Hell, even John Scalzi does the occassional "Look, I'm kinda busy. Don't expect posts from me until such and such a date." Most of your readers, we understand that your first job is to write, and your other first job is to be as awesome a dad as you can be. Blogging? That's somewhere down about ninety-ninth on the priority list. I like it as a way for you to let us know what's going on -- book's been scheduled, book came out, you're going to be somewhere for a reading, David Brin says you're the most awesome author he's ever worked with -- you know, the important stuff. ;)

I think you're doing the right thing, Jeff. But I'm just this geek out here who gets distracted by all the shiny. :)

-kat
 
You guys are awesome. Thanks.

Dave, I think you're right on both counts -- greatness and age -- but Scalzi's *consistent* greatness is the big thing. I marvel at how much effort he's putting into it; he's like the Harriet Klausner of bloggers; it's like a part-time job in and of itself, and obviously a very succesful one.

Sherry, the funny part is that blogging *is* very fun, and I *do* get a small, welcome sense of control from the process, even a feeling of success... but the reality is that I really don't to be juggling anything else right now and it's far more important to hit my deadlines, right? :)

Kat, David Brin said I was the most awesome writer ever???? :P
 
Who the heck is John Scalzi???

Jeff, I just want to hear from you when you have something interesting to say about your writing career. (Nothing personal, I'm sure you're kids are cute as buttons, but mine are of course much cuter -- even though they're both old enough to be your younger siblings!) Seriously, the only blogs I go to are writers I know personally, one for the inspiration, and two because I like following the careers of talented people I know personally.

(I'm the guy who prefers to see less famous musicians in concert because the crowds are smaller and the entertainment is more intimate. I love Aerosmith, but I much rather see Al Stewart performing in a pub than a big rock band from two football fields away!)

Afghan Joe
 
Jeff:

What I was trying to say is this: If David Brin ever *does* say a thing like that, I expect a post in your blog. ;)

That's all.

-kat
 
Joe, your kids look like sun-shriveled troll poop compared to my little gods. :P

Kat, I'm teasing you too and deliberately misread your post... although I *am* the most awesome writer David's ever worked with. Ha. Btw, there's some good news on *that* front as soon as I can post it.
 
I heart SCalzi too. But I didn't go hug him when *he* was at Borderlands. :)
 
Think of the blog as news updates and post 'em when you got 'em.

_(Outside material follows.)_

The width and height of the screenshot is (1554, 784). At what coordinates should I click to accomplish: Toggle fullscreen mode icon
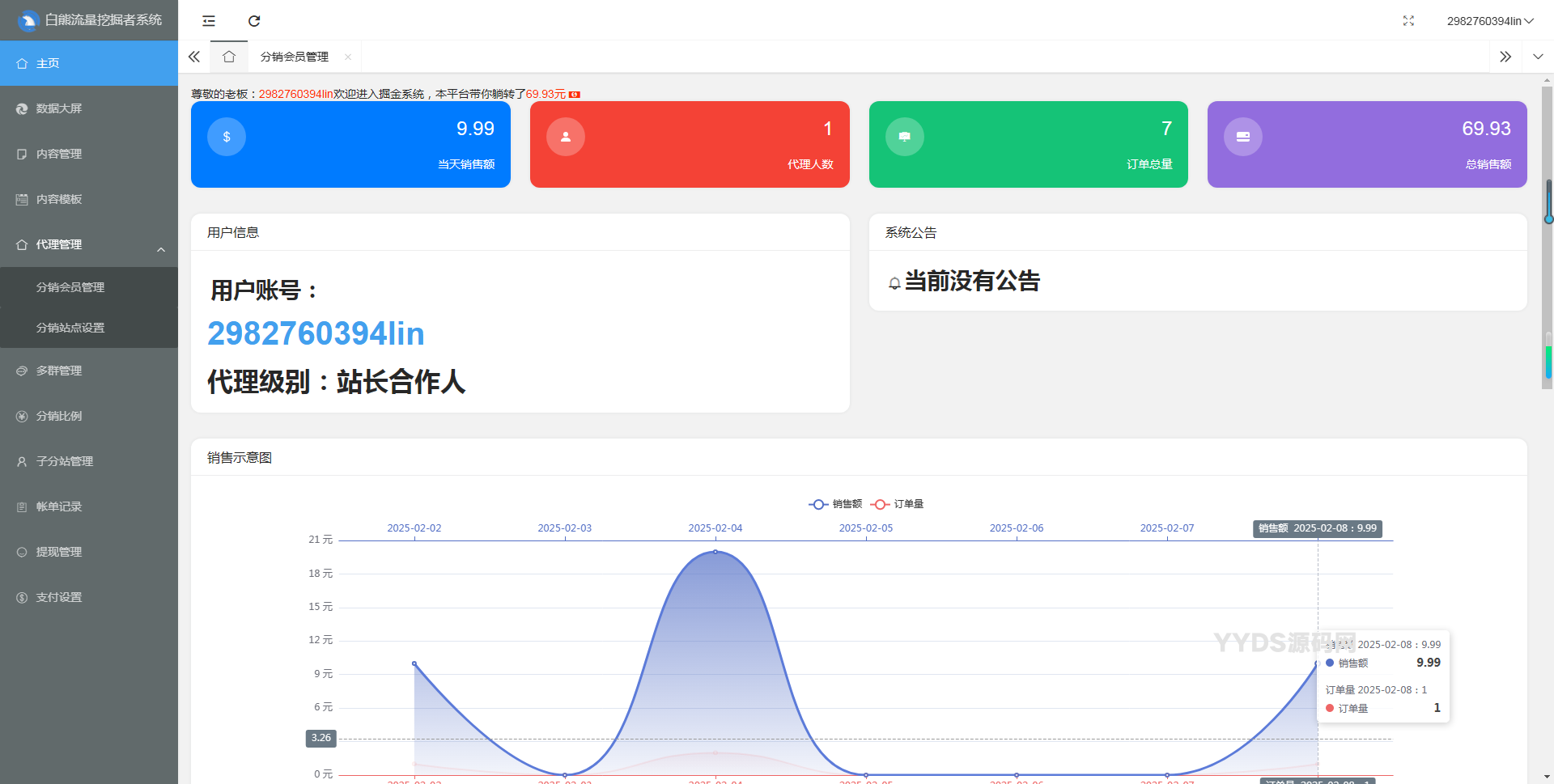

The other bit of wisdom I offer: photo boxes. Photos go in plastic slots, dated. Neat, organized, space-saving. Albums are bulky; take much time. Maybe some day when the boys are in college you'll want to organize the pix into albums. They'll all be in one place, chronological. And you'll look and say, "Why'd we keep all this cr*p?"

When you have all the photos in the photo box, you can take a photo of THAT and post it. HA!